Colin Kaepernick’s time as a star in the NFL is likely over, and maybe he’ll get a multi-million-dollar settlement for being blackballed by the league. If signing with the Redskins would have cost him any of that money, I am glad the team did not pick him up after Colt McCoy went down with an injury and left one experienced quarterback on the roster. But that’s the only reason.
Otherwise, the Redskins missed a chance to make the right kind of token move. Kaepernick is probably better than half the back-up QBs in the NFL right now, but he still being chastised for kneeling during the national anthem to magnify what he believes is racial injustice in America. The move attracted widespread attention, which protests are intended to do.
Eric Reid, who joined Kaepernick kneeling, is back in the league with the Panthers. Kaepernick probably could not have salvaged a playoffs spot for the fading ‘Skins, but he deserves to be on a roster somewhere. Washington would have been perfect right under the nose of Donald Trump, who insulted NFL players as he has done with pretty much everyone else in the country.
Redskins coach Jay Gruden and owner Daniel Snyder could have made a statement by signing Kaepernick, which would have alienated some fans by probably warmed the hearts of more. The franchise long ago refused to change its nickname because it claimed no prejudice against Native Americans, and taking Kaepernick would have underscored that stance.

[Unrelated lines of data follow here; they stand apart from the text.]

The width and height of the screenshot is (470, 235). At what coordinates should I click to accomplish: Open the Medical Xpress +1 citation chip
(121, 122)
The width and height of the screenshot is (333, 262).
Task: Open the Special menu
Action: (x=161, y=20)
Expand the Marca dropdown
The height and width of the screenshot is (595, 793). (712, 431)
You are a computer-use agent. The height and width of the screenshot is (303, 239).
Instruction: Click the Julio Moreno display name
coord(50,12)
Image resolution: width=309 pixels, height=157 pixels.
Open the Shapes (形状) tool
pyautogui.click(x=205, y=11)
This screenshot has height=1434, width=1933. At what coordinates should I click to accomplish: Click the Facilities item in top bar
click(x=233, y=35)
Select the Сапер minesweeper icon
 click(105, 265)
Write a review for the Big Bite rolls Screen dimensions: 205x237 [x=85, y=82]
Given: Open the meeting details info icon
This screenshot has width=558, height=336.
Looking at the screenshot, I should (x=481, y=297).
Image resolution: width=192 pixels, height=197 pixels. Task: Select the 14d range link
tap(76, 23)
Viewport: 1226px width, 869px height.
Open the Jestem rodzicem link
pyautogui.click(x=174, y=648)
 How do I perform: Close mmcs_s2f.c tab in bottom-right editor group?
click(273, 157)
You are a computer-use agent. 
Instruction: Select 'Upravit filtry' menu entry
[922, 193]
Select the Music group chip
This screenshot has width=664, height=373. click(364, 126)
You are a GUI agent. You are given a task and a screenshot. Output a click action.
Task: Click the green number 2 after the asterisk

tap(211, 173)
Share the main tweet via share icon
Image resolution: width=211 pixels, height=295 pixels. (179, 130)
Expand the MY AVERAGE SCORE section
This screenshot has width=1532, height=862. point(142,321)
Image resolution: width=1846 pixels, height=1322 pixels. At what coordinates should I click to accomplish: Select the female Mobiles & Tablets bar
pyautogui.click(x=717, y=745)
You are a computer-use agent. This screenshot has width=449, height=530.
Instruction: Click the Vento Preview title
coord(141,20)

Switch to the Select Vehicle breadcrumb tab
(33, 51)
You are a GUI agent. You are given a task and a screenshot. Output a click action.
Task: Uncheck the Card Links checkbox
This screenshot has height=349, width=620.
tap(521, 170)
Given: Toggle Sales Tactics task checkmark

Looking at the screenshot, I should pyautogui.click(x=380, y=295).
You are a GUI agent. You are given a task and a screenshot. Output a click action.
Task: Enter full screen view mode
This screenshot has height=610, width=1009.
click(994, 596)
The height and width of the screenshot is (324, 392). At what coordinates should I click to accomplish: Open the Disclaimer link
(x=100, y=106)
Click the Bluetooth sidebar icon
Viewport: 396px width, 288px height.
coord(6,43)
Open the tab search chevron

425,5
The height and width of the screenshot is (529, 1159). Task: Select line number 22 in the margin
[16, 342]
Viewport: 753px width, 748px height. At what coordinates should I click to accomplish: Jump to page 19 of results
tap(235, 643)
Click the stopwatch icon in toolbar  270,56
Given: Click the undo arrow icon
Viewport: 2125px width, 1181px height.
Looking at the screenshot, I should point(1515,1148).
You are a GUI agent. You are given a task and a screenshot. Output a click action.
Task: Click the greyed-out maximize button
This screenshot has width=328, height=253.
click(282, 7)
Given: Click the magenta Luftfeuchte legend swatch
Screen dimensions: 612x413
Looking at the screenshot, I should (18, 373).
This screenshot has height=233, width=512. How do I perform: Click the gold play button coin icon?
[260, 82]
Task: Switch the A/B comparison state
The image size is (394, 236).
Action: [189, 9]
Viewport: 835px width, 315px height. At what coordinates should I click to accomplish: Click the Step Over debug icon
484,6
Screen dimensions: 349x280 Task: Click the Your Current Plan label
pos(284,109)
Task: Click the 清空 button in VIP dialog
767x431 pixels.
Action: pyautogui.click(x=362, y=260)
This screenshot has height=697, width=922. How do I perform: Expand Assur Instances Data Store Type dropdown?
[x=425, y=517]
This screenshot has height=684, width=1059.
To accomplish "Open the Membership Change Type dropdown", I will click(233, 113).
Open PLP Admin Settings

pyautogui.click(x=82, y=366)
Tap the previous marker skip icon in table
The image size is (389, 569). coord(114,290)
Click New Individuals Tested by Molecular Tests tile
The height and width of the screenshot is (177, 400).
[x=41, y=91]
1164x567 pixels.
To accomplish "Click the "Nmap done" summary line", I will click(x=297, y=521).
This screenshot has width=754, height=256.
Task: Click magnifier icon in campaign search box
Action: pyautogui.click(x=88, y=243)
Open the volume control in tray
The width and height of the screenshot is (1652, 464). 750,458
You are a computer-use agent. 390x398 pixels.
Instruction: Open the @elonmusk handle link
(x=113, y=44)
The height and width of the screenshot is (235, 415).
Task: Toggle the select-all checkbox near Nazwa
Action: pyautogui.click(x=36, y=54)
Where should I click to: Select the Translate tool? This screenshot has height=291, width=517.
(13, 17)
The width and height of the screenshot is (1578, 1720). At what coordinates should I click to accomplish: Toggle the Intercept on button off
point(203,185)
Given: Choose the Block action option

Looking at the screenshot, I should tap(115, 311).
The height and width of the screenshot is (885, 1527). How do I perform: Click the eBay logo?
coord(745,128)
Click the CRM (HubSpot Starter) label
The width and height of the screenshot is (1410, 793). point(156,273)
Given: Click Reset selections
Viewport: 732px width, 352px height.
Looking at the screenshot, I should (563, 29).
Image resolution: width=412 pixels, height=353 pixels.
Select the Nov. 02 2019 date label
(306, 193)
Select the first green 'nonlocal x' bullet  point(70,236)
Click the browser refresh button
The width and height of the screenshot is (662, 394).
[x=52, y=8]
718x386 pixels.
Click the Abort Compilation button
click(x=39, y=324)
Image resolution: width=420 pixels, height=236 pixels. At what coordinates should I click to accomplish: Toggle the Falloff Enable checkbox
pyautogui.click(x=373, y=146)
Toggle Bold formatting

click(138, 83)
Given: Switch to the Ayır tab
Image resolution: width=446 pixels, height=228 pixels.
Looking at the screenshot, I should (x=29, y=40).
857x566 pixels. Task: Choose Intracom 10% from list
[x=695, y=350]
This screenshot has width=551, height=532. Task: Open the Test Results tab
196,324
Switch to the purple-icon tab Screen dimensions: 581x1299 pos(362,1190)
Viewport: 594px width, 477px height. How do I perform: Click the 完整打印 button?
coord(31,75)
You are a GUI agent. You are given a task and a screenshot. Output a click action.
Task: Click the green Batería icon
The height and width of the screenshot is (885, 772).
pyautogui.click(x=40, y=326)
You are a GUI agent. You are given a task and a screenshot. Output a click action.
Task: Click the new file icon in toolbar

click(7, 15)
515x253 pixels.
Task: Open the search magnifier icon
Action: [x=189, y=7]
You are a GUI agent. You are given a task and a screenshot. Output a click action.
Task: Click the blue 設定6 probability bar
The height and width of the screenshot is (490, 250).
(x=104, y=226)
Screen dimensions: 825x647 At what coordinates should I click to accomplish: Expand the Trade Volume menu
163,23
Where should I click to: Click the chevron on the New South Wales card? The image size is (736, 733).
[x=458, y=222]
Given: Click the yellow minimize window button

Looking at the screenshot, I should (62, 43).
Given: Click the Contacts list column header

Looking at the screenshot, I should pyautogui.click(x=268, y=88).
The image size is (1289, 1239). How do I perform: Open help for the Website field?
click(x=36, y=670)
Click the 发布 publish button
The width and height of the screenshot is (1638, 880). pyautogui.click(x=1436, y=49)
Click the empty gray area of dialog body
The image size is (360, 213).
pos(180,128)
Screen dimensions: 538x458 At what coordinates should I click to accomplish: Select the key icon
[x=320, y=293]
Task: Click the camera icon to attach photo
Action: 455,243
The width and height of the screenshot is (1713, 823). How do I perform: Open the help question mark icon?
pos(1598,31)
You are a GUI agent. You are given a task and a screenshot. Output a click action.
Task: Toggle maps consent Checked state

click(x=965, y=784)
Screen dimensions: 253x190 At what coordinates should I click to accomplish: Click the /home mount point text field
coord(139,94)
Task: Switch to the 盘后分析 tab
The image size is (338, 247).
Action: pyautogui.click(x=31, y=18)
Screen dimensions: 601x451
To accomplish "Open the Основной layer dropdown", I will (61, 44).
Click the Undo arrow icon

And it might have, finally, put the protest Kaepernick launched into another context – like all other demonstrations that make a point, hope to affect change and move off the front pages. Protesting is no more than giving an opinion, which every citizen is entitled to do under the First Amendment of the Constitution.
Trump does not believe that, and by signing Kaepernick the Redskins could have stuck that very point right the POTUS’ face.